#### Supplied records
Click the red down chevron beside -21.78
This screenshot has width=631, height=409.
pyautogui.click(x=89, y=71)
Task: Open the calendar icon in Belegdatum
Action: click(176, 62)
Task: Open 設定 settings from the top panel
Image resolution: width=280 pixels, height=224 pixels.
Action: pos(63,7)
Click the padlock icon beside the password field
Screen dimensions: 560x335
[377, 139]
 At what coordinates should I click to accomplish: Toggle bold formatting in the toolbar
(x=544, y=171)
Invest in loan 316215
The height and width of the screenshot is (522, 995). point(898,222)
########
#### Supplied records
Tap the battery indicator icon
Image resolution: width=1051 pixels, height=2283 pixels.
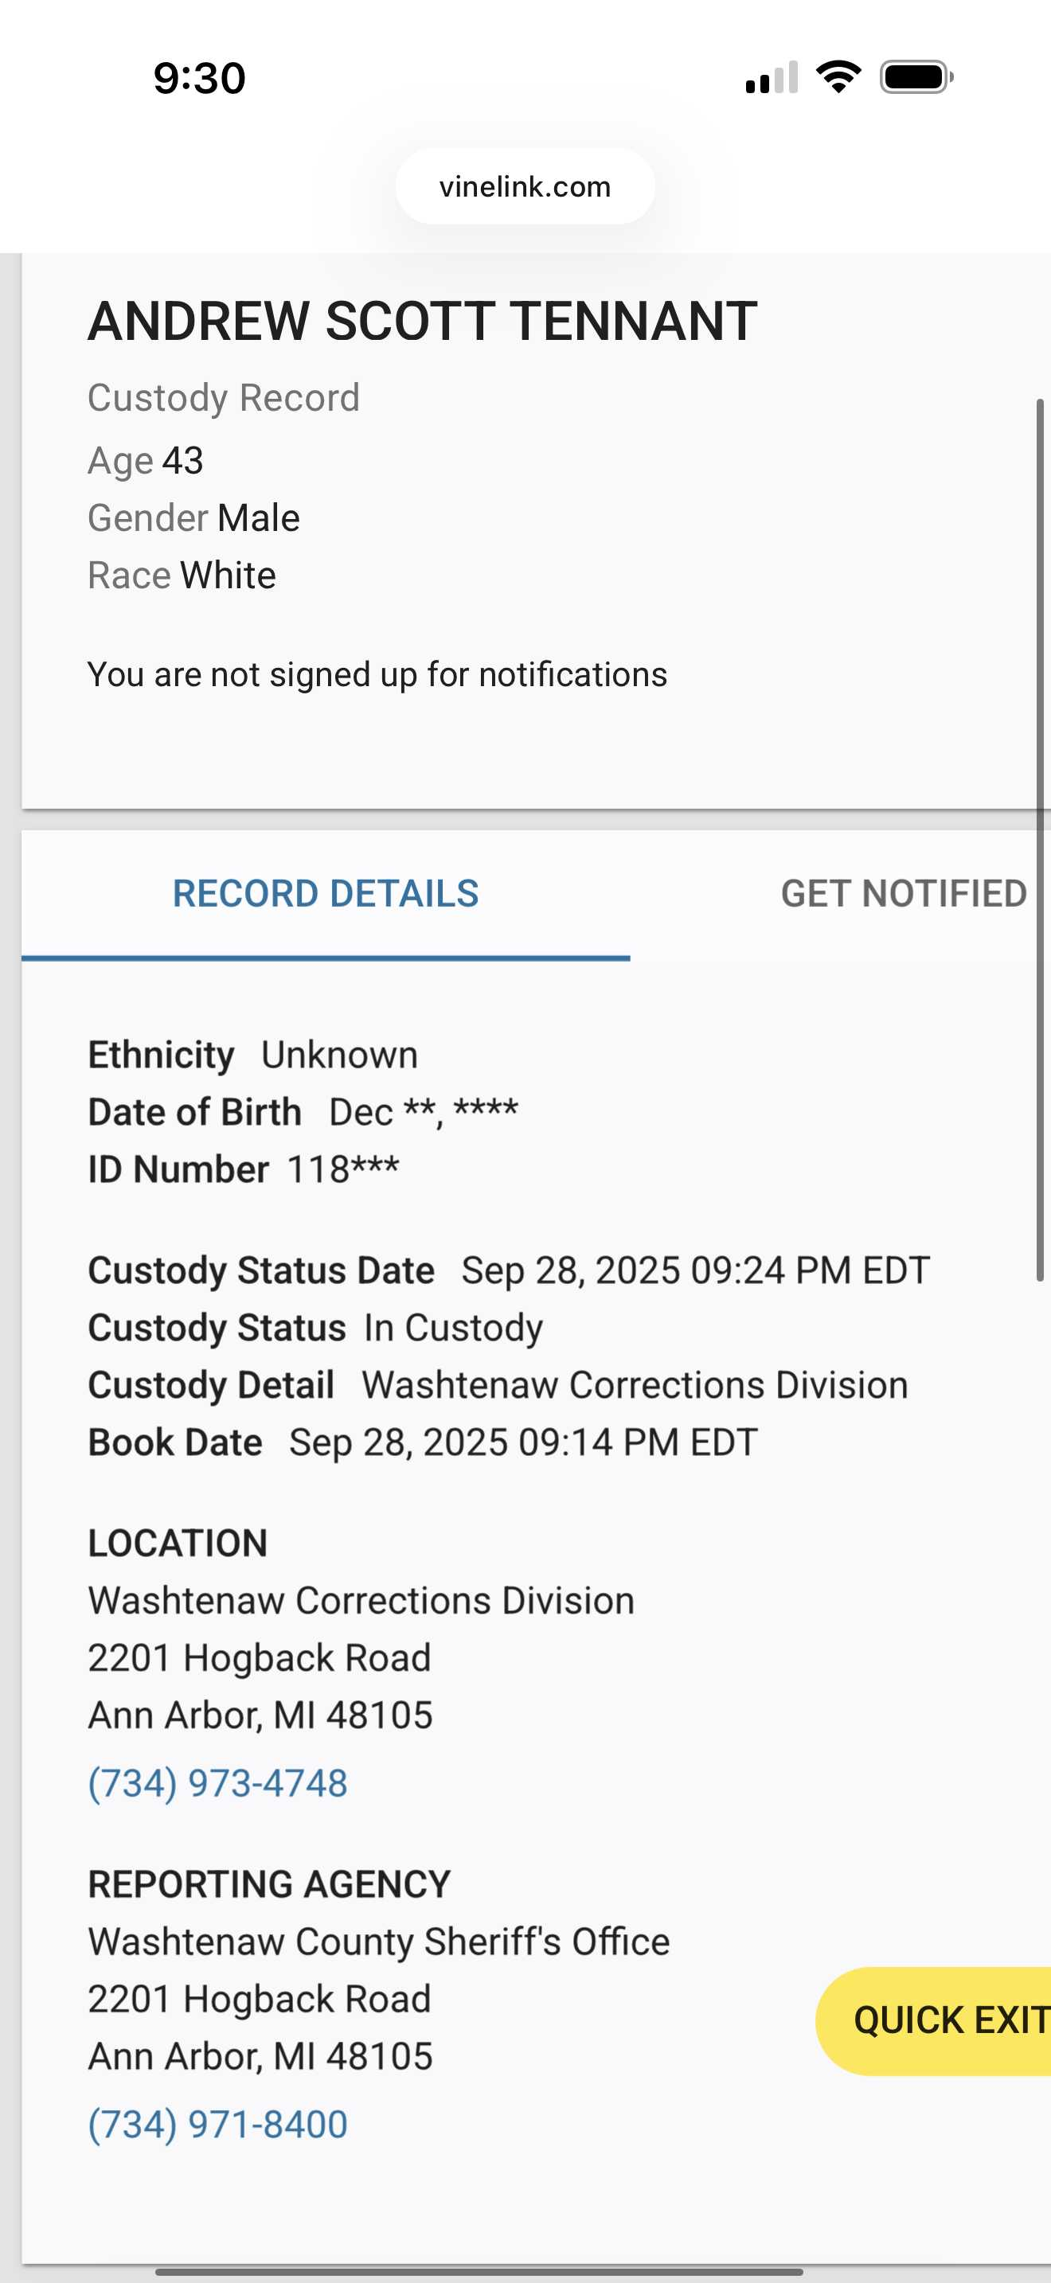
########
• [Directions] Write down again, exactly as given, only the lines above that fall from the line with "This screenshot has width=631, height=409." to the line with "Task: Open 設定 settings from the top panel", inclusive.

• [Task response]
This screenshot has width=631, height=409.
pyautogui.click(x=89, y=71)
Task: Open the calendar icon in Belegdatum
Action: click(176, 62)
Task: Open 設定 settings from the top panel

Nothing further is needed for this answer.